What you have to do. Spot each line in the records below where the word "page" occurs, then copy it.

(Stored entries)
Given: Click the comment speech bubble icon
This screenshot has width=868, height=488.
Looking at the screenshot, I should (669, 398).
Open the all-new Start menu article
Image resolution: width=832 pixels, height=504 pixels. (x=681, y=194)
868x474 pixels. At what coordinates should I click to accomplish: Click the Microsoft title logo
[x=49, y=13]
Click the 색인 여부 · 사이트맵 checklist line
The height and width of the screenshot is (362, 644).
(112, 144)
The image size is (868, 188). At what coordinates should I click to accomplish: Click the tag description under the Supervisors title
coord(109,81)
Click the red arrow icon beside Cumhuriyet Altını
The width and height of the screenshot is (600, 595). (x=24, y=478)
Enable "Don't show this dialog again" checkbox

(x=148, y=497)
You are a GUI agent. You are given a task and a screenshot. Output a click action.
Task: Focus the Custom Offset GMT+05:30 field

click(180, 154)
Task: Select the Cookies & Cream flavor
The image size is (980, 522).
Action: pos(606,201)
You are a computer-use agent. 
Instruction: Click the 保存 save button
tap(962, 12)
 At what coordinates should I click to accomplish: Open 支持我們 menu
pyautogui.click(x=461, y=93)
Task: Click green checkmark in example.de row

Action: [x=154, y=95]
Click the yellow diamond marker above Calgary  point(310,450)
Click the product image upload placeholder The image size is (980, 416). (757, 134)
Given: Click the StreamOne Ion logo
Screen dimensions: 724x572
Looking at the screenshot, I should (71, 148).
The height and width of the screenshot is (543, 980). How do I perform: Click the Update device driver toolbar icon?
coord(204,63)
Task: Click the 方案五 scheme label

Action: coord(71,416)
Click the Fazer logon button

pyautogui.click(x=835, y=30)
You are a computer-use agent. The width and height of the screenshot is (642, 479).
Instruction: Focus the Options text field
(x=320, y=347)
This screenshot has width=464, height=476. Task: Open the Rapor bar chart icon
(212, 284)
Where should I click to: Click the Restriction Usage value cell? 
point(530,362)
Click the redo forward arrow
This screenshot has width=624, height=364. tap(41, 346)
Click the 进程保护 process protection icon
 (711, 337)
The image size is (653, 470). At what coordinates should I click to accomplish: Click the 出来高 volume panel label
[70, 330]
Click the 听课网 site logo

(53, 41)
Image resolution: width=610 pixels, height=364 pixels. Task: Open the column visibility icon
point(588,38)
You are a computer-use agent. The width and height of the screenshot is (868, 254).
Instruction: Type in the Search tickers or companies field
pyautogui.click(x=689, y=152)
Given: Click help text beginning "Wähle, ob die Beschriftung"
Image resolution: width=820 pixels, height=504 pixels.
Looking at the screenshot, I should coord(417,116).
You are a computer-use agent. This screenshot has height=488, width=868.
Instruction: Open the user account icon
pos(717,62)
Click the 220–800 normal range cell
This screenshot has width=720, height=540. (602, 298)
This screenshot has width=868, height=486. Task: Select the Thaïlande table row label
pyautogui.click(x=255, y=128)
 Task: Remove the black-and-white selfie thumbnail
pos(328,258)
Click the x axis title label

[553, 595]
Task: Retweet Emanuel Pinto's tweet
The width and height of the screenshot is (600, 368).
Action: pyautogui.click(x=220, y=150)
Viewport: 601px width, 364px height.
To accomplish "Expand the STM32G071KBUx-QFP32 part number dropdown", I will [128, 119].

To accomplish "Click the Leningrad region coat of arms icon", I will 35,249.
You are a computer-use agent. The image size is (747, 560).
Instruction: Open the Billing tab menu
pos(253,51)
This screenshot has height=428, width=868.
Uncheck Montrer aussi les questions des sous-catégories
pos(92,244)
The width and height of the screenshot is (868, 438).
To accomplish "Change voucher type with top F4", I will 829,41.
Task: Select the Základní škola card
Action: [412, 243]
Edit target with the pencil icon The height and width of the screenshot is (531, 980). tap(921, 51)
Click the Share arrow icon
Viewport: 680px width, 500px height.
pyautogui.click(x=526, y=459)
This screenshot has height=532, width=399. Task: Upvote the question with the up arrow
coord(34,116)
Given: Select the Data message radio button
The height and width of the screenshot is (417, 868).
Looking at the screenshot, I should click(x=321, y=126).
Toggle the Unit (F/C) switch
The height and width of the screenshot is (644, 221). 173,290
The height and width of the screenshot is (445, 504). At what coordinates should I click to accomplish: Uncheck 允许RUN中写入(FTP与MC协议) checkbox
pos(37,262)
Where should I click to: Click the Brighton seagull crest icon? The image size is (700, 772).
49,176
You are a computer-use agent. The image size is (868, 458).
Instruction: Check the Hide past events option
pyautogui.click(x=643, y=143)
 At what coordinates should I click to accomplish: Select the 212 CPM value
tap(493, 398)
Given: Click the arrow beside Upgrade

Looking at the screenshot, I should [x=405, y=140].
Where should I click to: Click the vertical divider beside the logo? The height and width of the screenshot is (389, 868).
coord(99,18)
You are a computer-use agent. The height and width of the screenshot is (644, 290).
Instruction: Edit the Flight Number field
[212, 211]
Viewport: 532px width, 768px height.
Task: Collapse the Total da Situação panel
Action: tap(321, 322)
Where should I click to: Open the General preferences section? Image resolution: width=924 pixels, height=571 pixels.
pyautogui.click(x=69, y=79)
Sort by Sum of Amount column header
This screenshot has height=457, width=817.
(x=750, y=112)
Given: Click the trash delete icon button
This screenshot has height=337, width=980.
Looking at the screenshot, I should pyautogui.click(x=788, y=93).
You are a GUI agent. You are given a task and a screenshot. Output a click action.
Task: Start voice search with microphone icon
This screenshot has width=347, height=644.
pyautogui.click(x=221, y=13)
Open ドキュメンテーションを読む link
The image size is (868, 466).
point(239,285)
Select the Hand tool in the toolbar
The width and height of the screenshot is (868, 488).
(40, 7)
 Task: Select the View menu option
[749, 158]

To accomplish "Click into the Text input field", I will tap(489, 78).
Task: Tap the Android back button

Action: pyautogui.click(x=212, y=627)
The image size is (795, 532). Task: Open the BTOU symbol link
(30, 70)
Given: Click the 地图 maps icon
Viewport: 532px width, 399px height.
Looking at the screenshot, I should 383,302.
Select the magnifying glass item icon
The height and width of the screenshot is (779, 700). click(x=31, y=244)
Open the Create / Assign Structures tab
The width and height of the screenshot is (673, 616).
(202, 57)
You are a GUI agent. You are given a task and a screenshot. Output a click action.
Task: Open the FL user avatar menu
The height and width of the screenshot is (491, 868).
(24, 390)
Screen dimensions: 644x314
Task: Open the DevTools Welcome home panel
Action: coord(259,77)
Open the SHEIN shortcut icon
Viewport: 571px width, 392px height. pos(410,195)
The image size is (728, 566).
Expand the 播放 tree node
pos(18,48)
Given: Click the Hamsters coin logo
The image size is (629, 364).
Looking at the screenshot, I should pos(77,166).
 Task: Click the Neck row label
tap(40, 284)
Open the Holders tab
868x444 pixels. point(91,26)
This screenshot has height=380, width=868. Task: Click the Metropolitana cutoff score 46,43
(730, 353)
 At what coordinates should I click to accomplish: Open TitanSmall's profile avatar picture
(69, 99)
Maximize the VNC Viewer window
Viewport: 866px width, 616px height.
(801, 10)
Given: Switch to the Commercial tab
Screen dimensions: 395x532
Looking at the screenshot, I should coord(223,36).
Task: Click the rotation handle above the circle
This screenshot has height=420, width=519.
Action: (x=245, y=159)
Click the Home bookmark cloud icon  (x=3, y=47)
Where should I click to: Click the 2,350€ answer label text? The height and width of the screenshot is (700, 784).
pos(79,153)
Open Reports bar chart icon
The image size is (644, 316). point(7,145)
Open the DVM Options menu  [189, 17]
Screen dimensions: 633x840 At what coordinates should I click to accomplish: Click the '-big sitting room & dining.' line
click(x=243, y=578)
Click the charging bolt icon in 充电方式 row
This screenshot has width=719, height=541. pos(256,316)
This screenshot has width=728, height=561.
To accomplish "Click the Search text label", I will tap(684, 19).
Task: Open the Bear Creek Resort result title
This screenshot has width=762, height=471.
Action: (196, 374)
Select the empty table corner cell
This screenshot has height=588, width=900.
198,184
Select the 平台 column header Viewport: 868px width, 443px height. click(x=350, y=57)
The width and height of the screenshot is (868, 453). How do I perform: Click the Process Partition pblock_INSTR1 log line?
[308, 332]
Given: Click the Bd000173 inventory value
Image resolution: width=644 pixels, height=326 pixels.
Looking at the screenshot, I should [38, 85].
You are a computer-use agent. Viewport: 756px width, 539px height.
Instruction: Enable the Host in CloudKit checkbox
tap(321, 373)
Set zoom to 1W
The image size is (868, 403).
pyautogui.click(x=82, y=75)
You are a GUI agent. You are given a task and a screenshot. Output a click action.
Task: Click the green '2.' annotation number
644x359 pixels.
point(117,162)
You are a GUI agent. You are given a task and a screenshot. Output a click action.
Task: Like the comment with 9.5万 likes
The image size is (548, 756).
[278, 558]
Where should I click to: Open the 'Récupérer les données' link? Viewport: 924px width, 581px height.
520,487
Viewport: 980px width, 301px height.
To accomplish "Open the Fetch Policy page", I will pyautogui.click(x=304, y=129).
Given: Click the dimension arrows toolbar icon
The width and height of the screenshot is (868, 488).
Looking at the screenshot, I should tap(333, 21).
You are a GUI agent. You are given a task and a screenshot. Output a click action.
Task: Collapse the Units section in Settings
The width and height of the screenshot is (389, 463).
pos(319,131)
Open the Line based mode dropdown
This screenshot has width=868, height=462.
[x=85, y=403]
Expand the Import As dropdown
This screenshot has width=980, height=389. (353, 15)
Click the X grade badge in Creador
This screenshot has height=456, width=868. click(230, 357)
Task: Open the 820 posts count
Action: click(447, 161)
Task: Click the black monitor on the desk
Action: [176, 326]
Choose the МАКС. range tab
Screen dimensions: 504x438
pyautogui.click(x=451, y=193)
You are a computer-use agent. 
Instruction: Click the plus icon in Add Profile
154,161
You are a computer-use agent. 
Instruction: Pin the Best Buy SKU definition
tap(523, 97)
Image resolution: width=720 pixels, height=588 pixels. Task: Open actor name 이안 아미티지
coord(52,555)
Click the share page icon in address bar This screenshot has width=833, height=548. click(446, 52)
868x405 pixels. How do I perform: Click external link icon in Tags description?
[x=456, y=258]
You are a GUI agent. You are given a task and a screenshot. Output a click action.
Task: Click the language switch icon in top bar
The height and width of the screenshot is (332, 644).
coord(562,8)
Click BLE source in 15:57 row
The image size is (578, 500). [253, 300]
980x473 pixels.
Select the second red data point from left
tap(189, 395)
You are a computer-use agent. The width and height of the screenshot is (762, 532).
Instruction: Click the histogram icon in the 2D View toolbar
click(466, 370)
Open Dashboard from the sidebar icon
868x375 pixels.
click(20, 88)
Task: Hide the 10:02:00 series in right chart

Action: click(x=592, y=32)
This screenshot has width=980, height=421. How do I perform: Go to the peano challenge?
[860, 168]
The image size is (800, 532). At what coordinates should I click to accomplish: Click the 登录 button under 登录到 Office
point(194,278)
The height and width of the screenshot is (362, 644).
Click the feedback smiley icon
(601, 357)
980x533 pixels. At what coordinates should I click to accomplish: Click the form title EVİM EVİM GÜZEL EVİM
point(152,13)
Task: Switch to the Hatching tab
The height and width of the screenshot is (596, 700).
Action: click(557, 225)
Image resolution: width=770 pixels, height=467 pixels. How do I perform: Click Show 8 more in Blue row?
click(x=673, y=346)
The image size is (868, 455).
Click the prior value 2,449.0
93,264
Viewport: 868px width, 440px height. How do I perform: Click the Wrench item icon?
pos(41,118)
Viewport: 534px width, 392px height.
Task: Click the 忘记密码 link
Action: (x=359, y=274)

Task answer.
To accomplish "Open the Fetch Policy page", I will pyautogui.click(x=304, y=129).
Click the share page icon in address bar This screenshot has width=833, height=548. click(446, 52)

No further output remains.